Dean Barber: Bud and I have had multiple meetings with different companies out there. There are things that we’re considering since we might need to do them. One of those is private credit. We’re not in a position where we’re ready to definitively say private credit is something we should do.
Bud Kasper: Explain that.
Dean Barber: Private credit is basically a private loan to a private company. Typically, the private credit is collateralized. There are a lot of banks that aren’t lending to businesses because of a lot of the restrictions. These businesses need money. They don’t want the traditional 15-year note.
They may need money for three, four, five years, or something like that. There are lenders in that space that are not banks that will loan that money.
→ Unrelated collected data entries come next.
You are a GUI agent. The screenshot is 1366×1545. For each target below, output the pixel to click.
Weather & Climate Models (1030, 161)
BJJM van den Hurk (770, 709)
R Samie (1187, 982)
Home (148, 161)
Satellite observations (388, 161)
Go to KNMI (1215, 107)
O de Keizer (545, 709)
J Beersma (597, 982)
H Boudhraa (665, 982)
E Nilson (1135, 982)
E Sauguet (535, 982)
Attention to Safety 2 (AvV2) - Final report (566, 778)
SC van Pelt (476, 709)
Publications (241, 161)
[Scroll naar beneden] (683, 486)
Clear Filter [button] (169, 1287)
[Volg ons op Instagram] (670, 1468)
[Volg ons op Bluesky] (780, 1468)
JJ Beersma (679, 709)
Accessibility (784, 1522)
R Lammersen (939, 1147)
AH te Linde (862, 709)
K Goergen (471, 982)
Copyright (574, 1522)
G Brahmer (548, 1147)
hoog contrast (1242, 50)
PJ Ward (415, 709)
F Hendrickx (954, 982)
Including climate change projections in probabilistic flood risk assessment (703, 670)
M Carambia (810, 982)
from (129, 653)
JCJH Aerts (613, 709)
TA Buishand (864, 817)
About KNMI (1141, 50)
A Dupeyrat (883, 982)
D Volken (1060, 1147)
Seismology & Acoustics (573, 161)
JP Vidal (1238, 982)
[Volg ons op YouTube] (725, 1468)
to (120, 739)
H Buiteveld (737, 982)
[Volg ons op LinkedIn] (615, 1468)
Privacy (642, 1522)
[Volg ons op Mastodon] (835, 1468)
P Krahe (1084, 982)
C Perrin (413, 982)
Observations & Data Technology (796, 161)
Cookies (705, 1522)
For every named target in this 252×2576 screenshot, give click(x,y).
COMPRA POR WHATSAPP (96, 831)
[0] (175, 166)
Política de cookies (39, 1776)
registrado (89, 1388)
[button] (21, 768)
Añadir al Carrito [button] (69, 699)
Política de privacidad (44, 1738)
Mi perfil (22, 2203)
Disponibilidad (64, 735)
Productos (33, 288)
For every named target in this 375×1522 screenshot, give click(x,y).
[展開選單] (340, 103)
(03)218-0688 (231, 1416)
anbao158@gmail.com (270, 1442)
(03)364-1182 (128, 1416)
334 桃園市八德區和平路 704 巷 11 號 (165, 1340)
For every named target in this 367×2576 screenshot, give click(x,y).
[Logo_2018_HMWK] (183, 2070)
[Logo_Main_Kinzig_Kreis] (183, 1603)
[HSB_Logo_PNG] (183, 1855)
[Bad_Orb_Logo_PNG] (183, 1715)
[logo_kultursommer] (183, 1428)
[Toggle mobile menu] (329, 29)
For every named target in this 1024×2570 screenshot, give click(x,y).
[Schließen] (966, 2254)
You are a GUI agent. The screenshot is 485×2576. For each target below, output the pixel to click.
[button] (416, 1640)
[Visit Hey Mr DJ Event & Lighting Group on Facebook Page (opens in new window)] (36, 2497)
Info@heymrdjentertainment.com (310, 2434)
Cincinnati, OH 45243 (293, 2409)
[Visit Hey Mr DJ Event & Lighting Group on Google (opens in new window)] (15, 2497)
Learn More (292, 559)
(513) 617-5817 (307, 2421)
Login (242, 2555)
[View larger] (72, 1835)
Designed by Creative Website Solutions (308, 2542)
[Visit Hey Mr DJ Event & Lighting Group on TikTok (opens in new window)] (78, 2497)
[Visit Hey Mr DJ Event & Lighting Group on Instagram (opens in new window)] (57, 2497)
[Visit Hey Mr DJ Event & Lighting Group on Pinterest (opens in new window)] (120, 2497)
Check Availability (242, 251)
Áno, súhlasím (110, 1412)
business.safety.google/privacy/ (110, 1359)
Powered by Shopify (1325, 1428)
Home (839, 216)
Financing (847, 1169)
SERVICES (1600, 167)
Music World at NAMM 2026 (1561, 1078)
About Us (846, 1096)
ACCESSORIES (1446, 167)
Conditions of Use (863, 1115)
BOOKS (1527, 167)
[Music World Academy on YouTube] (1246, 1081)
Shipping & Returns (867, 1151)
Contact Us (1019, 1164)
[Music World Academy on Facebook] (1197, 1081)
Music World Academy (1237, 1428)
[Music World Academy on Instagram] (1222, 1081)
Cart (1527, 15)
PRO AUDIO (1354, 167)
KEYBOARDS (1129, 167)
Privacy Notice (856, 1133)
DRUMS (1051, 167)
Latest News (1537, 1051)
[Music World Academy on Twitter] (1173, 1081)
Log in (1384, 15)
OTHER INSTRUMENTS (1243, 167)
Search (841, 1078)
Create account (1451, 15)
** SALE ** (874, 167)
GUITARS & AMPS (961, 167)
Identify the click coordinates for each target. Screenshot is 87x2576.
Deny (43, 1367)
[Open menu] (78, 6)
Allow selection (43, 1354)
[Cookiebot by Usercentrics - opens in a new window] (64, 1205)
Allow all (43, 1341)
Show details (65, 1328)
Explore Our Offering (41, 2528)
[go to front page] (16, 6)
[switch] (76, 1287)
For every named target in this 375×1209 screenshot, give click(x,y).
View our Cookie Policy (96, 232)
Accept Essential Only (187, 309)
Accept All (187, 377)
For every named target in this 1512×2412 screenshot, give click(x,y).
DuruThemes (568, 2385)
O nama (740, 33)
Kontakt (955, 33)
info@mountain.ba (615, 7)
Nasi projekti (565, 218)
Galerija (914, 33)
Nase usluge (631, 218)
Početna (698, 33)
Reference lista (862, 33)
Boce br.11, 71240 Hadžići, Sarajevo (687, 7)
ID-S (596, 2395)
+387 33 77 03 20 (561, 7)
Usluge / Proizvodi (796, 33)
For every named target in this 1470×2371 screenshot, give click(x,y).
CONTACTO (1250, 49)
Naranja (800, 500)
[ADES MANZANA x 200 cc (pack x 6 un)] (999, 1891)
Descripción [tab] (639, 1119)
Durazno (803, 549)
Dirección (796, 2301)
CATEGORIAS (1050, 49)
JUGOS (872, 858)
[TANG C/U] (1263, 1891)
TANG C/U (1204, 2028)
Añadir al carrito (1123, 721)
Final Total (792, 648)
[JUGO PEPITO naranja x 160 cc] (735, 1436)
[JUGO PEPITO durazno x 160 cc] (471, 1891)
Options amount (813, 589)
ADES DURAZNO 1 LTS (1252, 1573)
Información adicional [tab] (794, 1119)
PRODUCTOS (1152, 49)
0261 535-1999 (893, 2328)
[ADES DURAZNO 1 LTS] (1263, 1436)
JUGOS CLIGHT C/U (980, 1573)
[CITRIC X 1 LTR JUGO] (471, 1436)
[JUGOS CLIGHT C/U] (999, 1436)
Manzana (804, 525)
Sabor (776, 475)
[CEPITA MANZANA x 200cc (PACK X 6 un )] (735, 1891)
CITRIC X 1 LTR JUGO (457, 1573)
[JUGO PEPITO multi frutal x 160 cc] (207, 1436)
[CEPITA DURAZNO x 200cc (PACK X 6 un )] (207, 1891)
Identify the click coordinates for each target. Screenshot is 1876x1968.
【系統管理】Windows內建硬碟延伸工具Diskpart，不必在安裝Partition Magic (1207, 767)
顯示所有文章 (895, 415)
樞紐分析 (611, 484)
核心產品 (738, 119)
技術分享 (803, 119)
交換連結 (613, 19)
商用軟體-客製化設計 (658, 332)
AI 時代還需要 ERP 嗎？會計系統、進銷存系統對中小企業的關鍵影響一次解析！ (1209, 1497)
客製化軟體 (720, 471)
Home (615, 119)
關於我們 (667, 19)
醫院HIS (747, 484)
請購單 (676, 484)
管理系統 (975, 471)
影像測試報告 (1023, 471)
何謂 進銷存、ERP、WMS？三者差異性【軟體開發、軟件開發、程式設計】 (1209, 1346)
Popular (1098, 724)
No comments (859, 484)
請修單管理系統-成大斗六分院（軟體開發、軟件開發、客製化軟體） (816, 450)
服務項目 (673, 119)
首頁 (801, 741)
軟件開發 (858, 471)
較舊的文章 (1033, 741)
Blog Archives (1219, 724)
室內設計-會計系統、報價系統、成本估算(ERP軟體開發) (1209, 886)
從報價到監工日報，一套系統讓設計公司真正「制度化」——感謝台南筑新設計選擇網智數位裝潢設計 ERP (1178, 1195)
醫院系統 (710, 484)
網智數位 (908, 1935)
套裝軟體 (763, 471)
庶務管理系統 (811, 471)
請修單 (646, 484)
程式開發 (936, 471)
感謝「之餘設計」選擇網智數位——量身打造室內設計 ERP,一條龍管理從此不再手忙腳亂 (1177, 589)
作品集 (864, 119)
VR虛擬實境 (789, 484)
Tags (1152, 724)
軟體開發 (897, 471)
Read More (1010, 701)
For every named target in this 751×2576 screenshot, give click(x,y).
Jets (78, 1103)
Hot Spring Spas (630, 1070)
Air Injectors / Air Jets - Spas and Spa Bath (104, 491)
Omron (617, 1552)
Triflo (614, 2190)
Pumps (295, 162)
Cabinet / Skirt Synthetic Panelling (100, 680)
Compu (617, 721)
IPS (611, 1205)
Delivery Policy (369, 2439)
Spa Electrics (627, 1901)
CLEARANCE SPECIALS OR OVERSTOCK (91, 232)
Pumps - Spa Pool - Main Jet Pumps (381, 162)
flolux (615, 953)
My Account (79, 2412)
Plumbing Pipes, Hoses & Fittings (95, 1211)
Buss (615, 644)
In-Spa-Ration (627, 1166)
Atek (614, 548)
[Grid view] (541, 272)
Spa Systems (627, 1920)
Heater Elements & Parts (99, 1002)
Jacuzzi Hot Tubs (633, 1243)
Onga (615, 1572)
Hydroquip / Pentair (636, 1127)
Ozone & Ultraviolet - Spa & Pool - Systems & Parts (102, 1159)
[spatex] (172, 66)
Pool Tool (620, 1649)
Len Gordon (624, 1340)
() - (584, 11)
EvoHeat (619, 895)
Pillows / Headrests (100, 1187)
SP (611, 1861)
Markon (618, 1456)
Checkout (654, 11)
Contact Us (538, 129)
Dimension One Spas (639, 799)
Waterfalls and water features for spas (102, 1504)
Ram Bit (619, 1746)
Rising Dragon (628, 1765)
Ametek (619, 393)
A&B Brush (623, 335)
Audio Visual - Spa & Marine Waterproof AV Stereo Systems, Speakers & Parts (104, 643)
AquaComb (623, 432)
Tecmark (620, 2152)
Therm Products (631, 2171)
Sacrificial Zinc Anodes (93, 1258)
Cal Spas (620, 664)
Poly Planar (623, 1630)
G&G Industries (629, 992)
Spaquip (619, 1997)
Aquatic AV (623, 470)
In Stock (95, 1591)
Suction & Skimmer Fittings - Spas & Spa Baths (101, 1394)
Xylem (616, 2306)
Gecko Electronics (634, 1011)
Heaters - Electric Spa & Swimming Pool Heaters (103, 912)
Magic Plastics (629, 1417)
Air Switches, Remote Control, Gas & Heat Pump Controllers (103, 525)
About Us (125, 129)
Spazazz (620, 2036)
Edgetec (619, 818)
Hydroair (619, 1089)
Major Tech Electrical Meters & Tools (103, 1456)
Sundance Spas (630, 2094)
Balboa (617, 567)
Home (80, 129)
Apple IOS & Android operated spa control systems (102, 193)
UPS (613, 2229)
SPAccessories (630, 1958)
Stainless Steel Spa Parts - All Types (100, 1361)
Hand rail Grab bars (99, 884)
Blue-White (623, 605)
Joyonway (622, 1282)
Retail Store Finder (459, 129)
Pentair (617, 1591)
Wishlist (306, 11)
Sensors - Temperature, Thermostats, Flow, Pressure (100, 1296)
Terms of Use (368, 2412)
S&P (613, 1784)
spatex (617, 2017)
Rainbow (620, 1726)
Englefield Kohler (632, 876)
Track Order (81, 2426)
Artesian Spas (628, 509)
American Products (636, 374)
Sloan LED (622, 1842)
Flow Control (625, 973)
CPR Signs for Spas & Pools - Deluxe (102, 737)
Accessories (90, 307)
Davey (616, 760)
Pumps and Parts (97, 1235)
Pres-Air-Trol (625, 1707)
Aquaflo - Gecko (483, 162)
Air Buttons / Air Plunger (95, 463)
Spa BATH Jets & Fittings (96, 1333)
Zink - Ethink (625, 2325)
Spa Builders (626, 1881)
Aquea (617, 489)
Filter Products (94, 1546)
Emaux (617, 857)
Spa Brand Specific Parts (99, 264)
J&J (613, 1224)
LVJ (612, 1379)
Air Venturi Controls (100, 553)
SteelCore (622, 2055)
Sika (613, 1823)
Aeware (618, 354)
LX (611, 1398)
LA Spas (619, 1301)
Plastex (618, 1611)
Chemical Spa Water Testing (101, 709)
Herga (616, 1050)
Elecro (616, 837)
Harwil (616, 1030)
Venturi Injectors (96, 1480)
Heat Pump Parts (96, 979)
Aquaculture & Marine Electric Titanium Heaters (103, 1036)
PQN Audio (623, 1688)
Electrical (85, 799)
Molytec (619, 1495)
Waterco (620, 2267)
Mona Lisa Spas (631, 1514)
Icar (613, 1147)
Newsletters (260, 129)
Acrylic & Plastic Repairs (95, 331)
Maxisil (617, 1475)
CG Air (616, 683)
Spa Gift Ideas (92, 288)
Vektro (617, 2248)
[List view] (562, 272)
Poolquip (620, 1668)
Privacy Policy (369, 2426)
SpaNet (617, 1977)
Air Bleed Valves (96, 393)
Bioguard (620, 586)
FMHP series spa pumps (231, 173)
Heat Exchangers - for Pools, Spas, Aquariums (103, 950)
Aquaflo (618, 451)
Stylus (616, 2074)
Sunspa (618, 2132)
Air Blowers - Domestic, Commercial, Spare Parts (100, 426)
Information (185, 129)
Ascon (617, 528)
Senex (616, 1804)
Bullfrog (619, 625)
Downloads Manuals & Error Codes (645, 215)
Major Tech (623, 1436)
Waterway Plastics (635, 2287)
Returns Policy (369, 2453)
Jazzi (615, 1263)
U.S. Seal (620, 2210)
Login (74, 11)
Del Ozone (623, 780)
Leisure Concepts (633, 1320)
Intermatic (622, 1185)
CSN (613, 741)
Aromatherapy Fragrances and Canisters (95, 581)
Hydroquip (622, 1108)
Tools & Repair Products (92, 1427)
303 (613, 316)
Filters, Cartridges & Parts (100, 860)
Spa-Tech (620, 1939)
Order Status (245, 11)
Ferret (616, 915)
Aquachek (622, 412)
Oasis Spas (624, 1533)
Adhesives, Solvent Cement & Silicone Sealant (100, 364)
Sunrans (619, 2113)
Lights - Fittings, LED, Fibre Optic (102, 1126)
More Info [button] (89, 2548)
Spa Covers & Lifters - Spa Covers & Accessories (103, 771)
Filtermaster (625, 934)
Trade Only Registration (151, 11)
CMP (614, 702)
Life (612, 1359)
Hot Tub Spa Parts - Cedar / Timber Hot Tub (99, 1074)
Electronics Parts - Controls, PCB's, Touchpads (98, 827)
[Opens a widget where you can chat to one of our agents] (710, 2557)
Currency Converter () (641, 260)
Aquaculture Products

You could invest directly in those businesses that make the loans and participate in the returns on that private credit.
Think about this. You take that teeter-totter example, and you move to the middle of the teeter-totter. What happens? There’s not much action either way, right? If you can get a decent yield there, which you can, and you’ve got a shorter duration, interest rate fluctuations aren’t going to affect those assets nearly as much.
Bud Kasper: From a call-to-action perspective, that doesn’t mean necessarily that’s something that we need to do immediately.
Dean Barber: No, not today.
Bud Kasper: We do need to take all things into consideration. That’s our job.
Protection Is Proof of Why When You Retire Matters
Dean Barber: We’re looking forward at what happens if we start to see that 10-year treasury rise. What happens if we do start to see inflation? We must consider the alternatives that we’re going to be moving our portfolios to. We’re not talking about a wholesale move. We’re talking about gradual moves to protect because protection is the most critical thing that people can do in retirement.
I would argue that even somebody that’s 10 years out from retirement should really be looking at this because what happens in those 10 years can be critical to the success or the failure of that retirement. It’s clear why when you retire matters.
We really appreciate you joining us each week here on America’s Wealth Management Show. I’m Dean Barber, along with Bud Kasper. Everybody out there, stay healthy, stay safe.